Rafael reflexiona sobre su situación minoritaria en un país que se esfuerza por sofocar lo diferente, al tiempo que persigue la perpetuidad del sistema generador de la violencia que intenta combatir. El primer rasgo de heterogeneidad se vincula con su situación en el sistema, su posición contradictoria en la hegemonía. Ahora bien, el sujeto «multirracial» es violentado por los conjuntos a los que intenta pertenecer, volviéndolo más heterogéneo aún. Su no pertenencia es potenciada por su intento de insersión a las dinámicas de ambos conjuntos, ya que los dos lo encuentran diferente; latinos y estadounidenses ejercen violencia contra él, concibiéndolo como «el otro». La manera en que trata de sumarse al sistema dominante es a través del combate a los otros, los suyos; con lo que debilita el nexo con su genealogía. El fracaso es en partida doble: en primer sitio, el combate a su gente le impide ser aceptado por su comunidad de origen; en segundo, ser miembro de una minoría le dificulta pertenecer a la mayoría a pesar de resguardarla del «otro».
Frente a la manera en que medios y personas relatan los hechos violentos como parte de un espectáculo atroz en el que no consideran sus orígenes, consecuencias y alcances, surge el «arte abyecto» como aquél que impide borrar la violencia del registro artístico. Al mismo tiempo, se trata de la forma en que la reflexión sobre la violencia y sus alcances tiene un lugar genuino, pues el arte posibilita que el acercamiento al horror cambie, «[y]a no es por tanto [debido a los procesos estéticos y artísticos de la mediación] la mirada fría y desafectada del espectáculo, sino una que se vincula con el dolor» (Guerra Muente 74). Situación que evita que se normalice.
El discurso oficial sobre la violencia propone la condena absoluta, asocia los estallidos con la falta de moralidad y legalidad, sumadas a la maldad, situación que impide la reflexión; al mismo tiempo, el discurso popular no objeta la violencia, sino que la dignifica y la justifica como un medio aceptable para acceder a la movilidad social, situación que, como la anterior, elude pensar el problema.

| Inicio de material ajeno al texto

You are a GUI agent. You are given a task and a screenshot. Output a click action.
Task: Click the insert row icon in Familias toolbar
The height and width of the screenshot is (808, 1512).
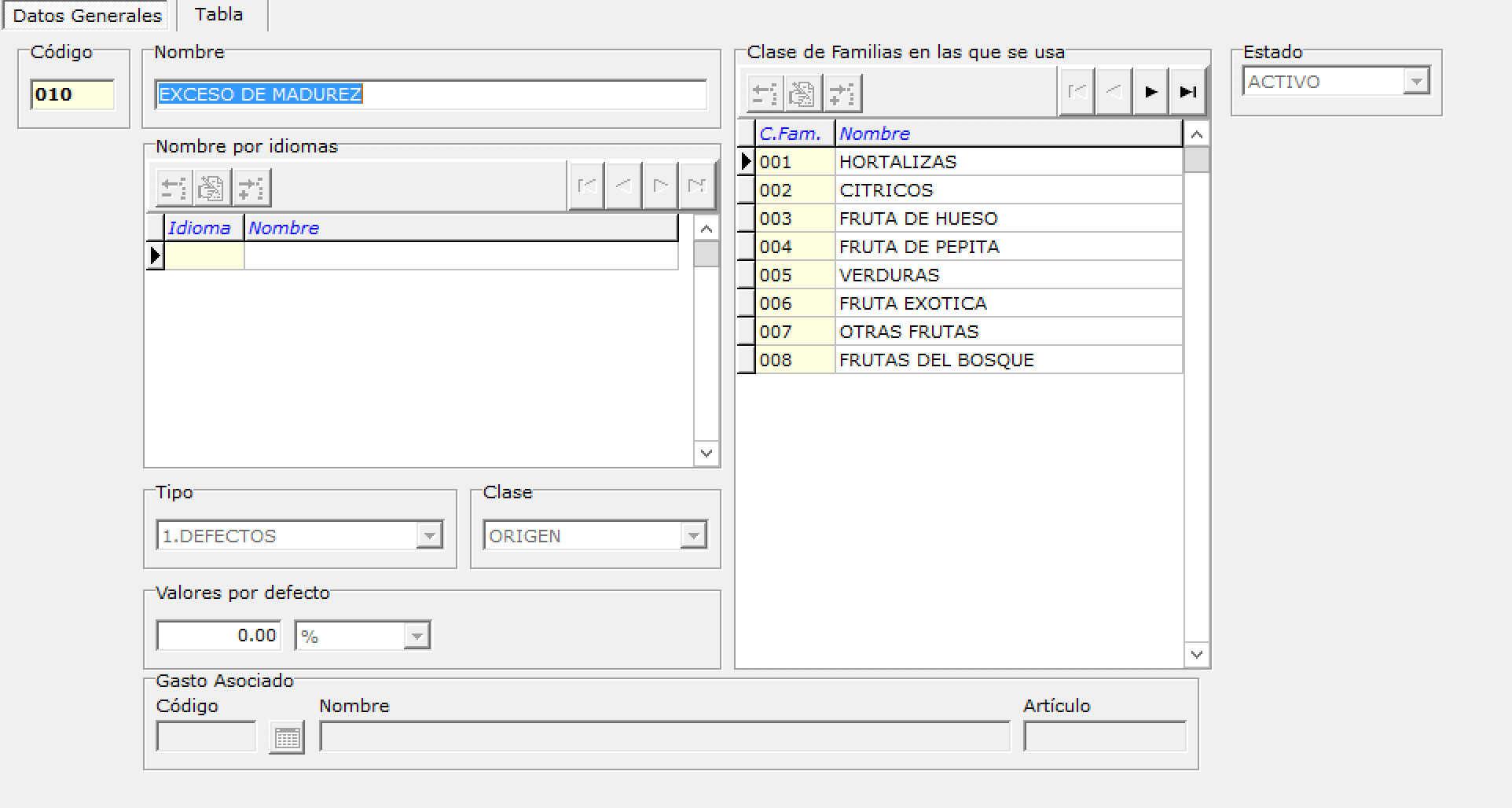[842, 94]
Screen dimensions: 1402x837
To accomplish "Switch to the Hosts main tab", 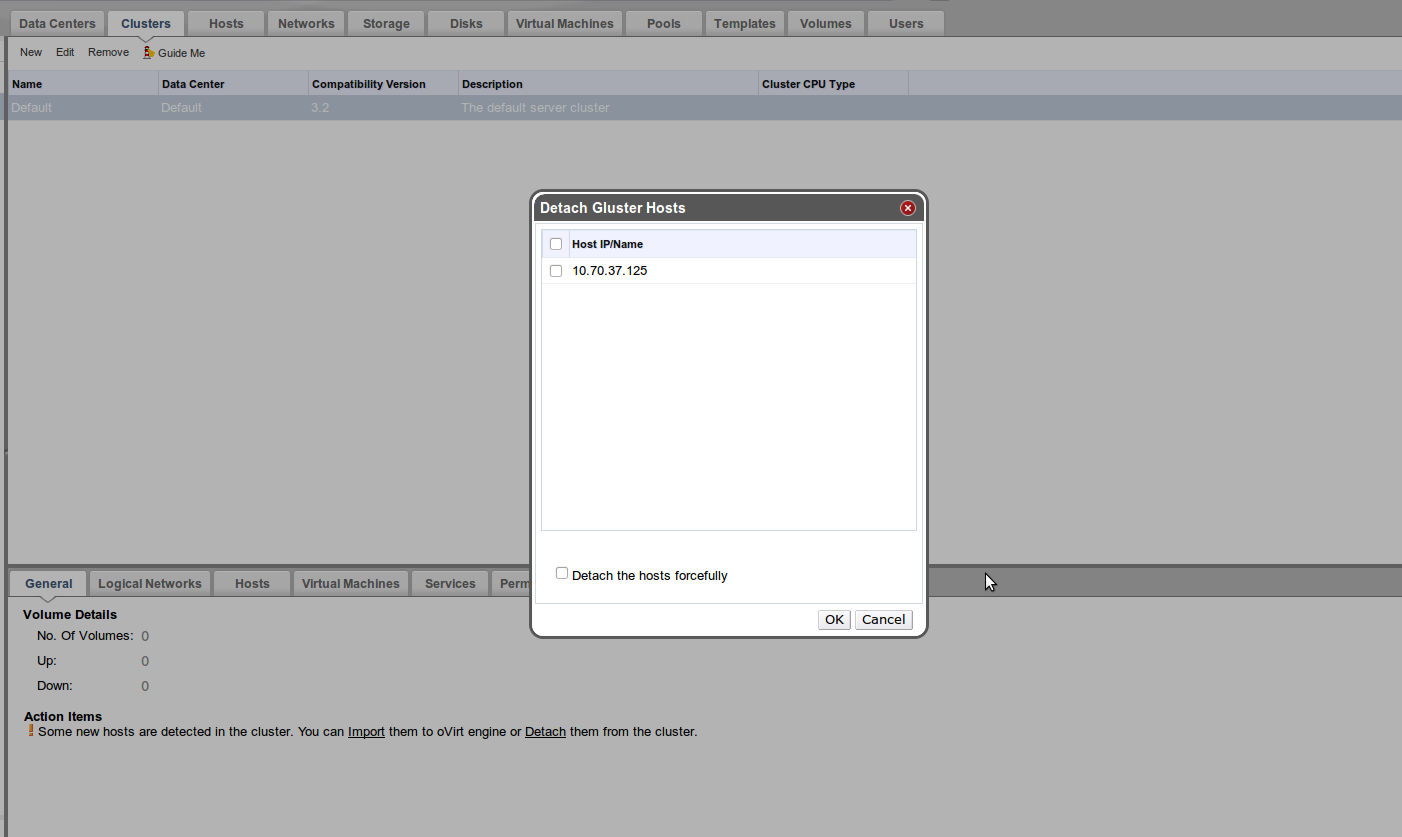I will click(226, 23).
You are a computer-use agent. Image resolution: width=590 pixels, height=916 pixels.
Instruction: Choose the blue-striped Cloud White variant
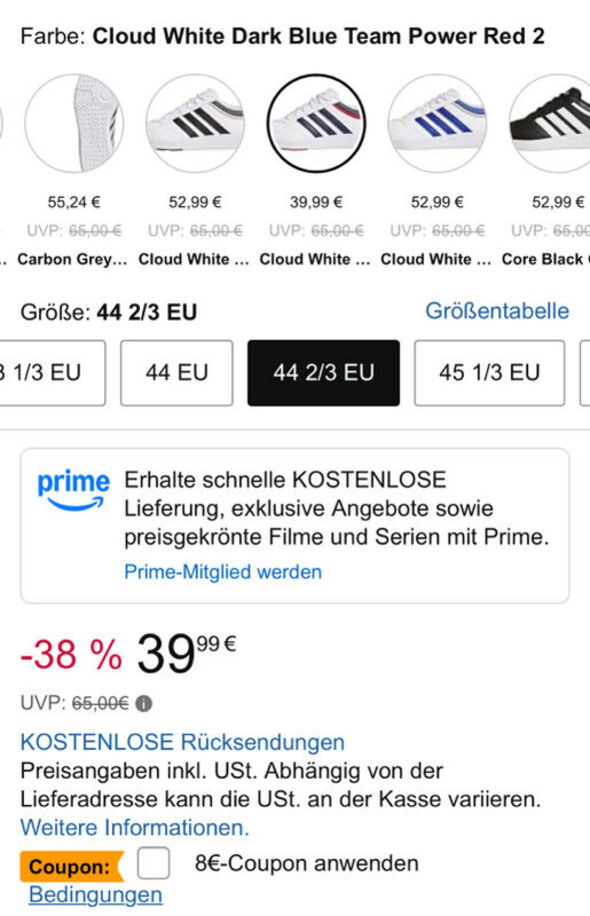coord(435,125)
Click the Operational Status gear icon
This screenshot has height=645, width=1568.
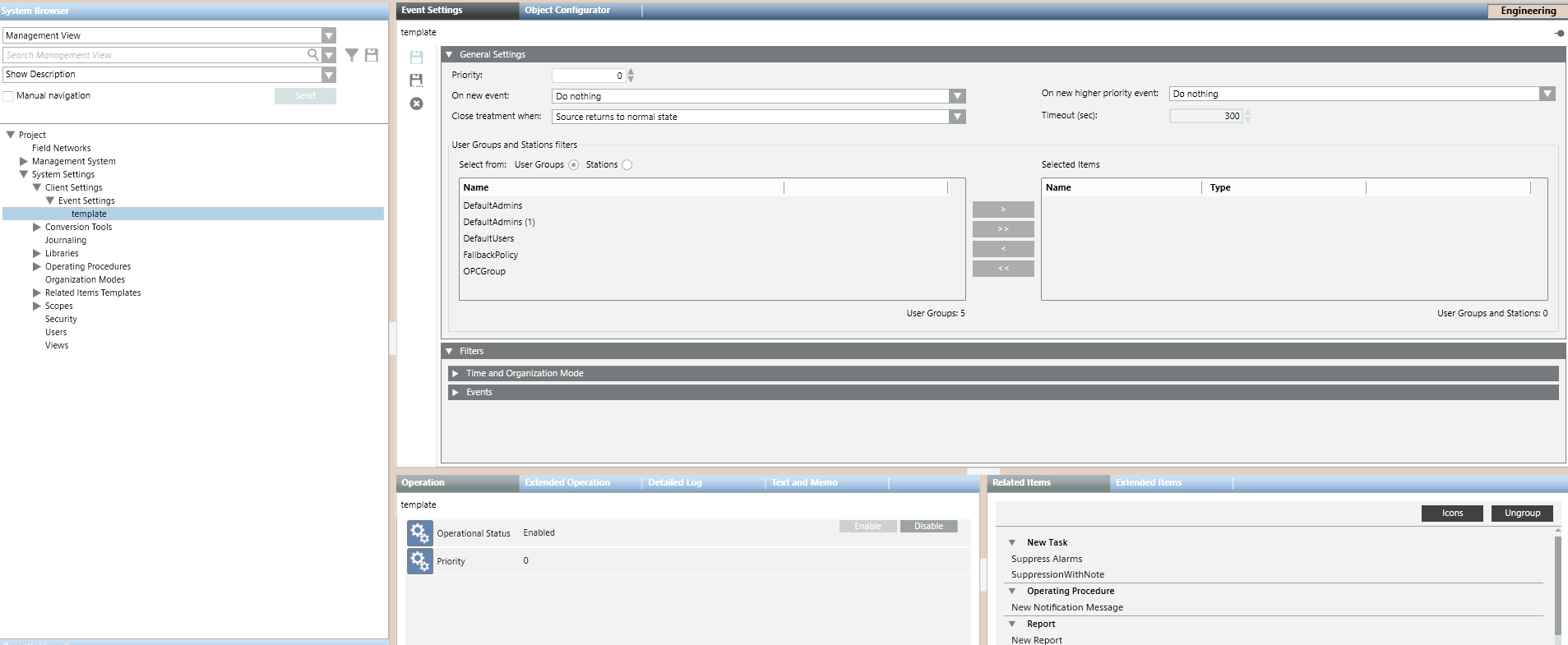[x=419, y=533]
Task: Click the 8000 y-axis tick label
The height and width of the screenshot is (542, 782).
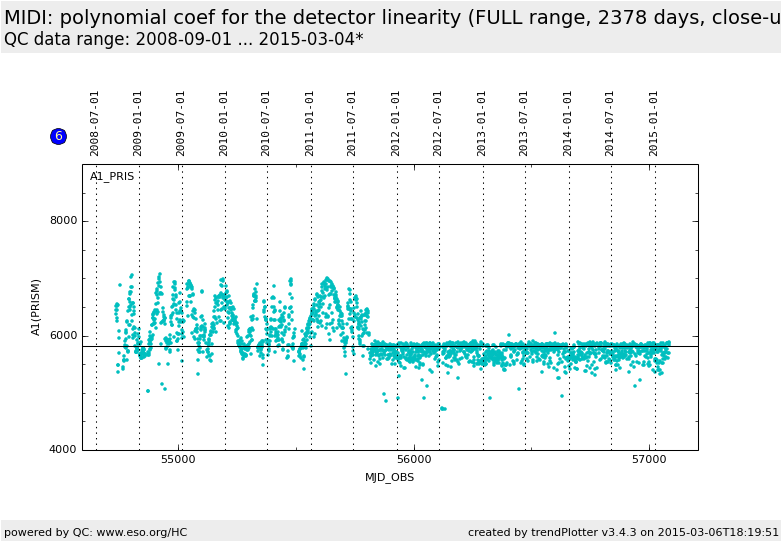Action: pos(64,221)
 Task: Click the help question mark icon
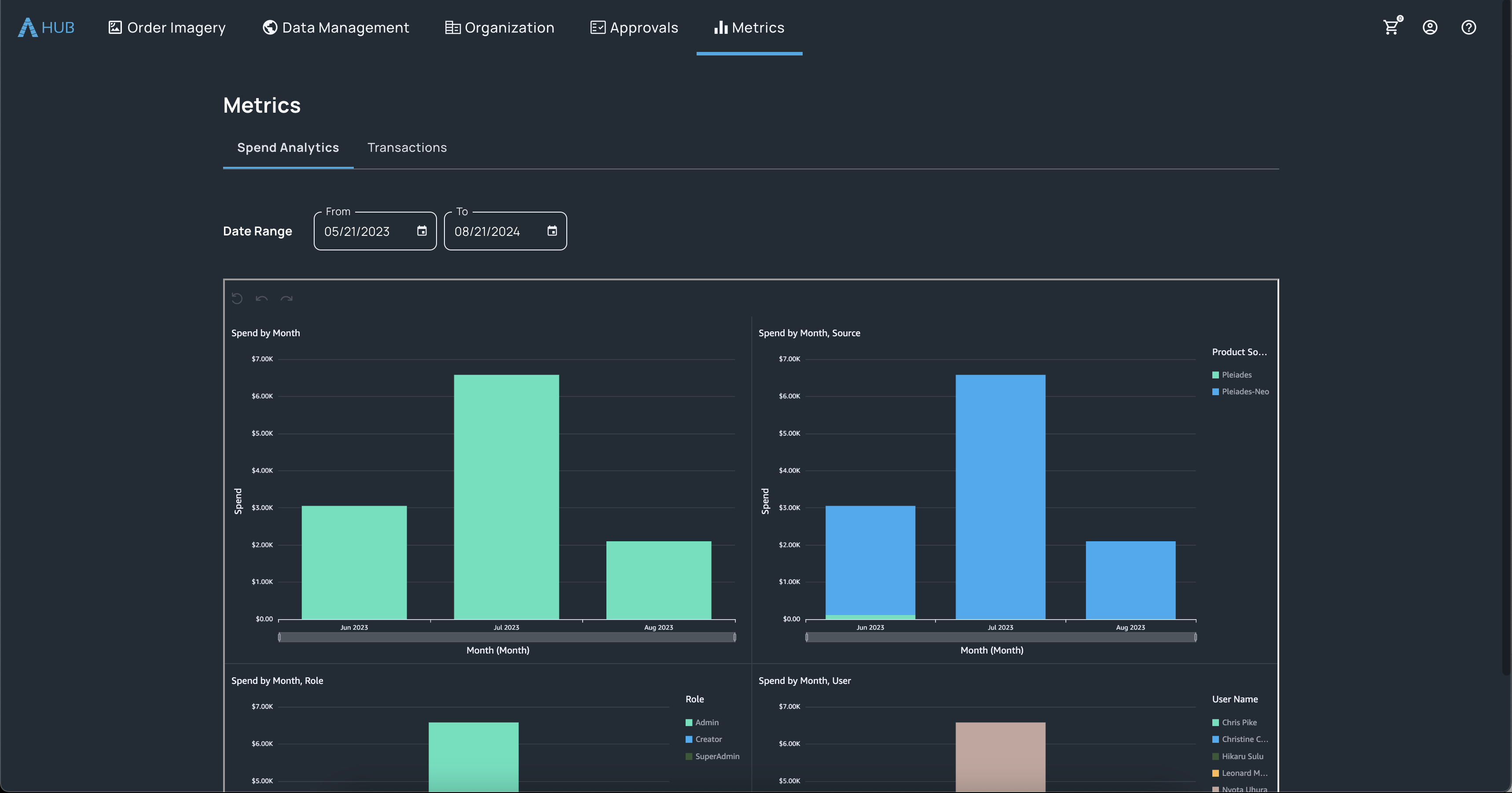coord(1468,27)
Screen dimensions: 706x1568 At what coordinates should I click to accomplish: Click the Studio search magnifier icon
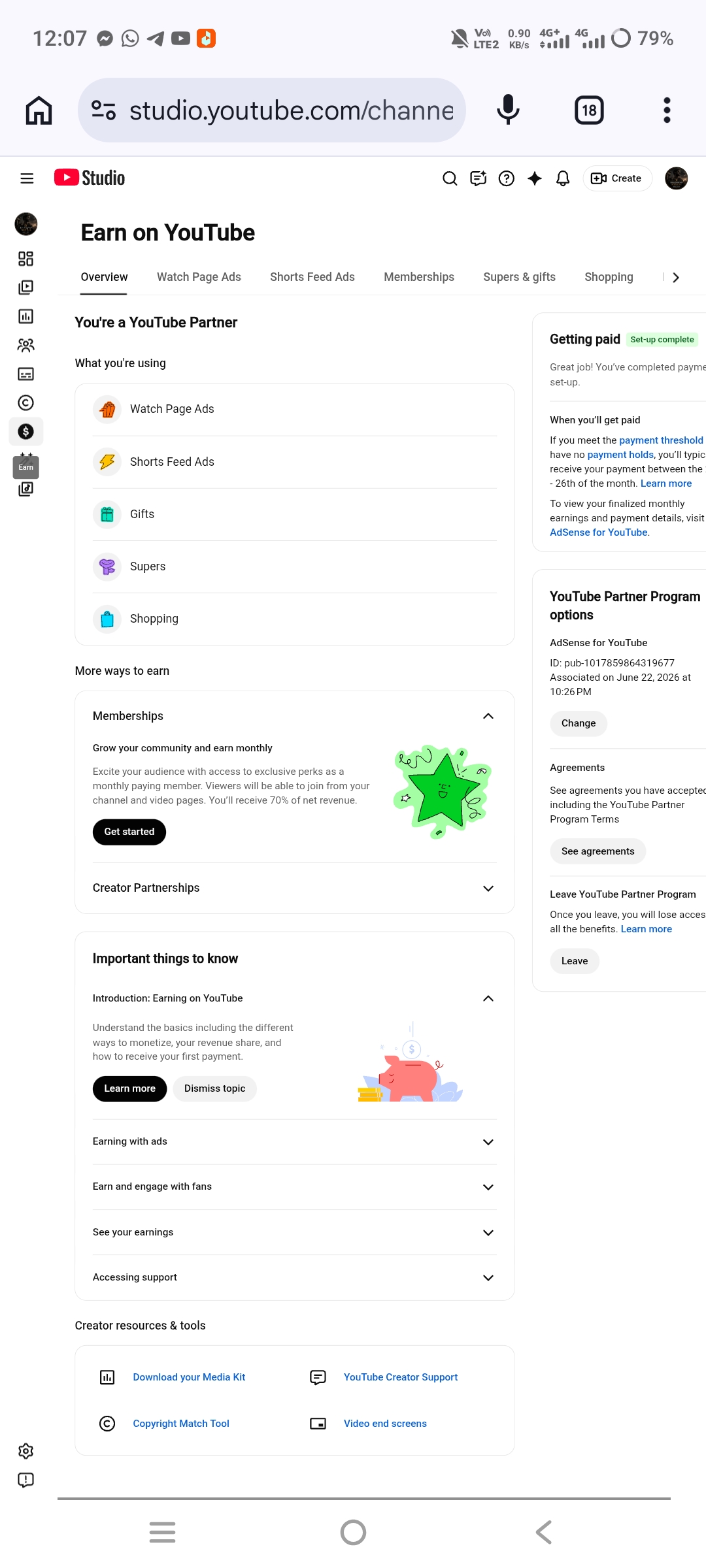coord(450,178)
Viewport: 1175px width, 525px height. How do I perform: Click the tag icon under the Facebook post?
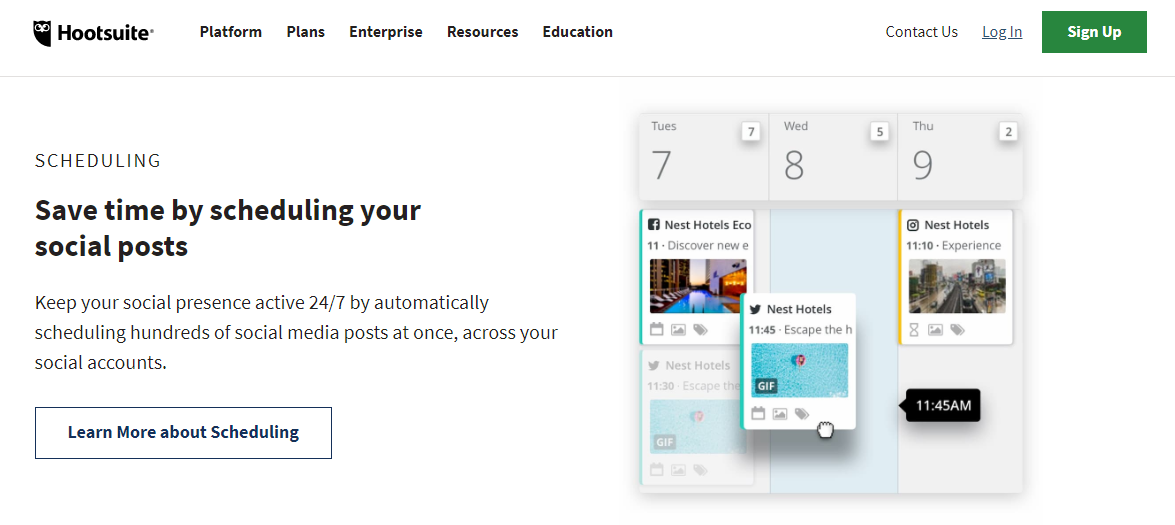[700, 329]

La importancia de Norte, de Edmundo Paz Soldán, no radica en la innovación técnica, sino en la posibilidad de constituirse como un espacio de diálogo y subjetividad frente a los discursos que tienden a minimizar la violencia.
La novela muestra distintos escenarios donde los estallidos violentos, junto con los movimientos migratorios, truncan el desarrollo de sujetos con potencial, lo que acarrea que respondan contra la violencia, a veces de manera acertada y a veces con reacciones aún más grotescas. Sus soluciones intentan comunicarse, no sin tensiones, con los entornos que los asfixian. Los sitios de subjetividad que los personajes inventan frente a estos contextos son variados, van desde los dibujos y la creación literaria, hasta el asesinato, suerte de símbolo genésico, y la propagación del sistema gestor de la violencia. Sin embargo, su situación al margen —la cual se remonta a sus migraciones— los priva de resolver positivamente sus conflictos y los desplaza, con lo que se les niega el acceso al cuidado; son, entonces, sujetos heterogéneos, la violencia que sufren se elabora en torno a esta condición de base.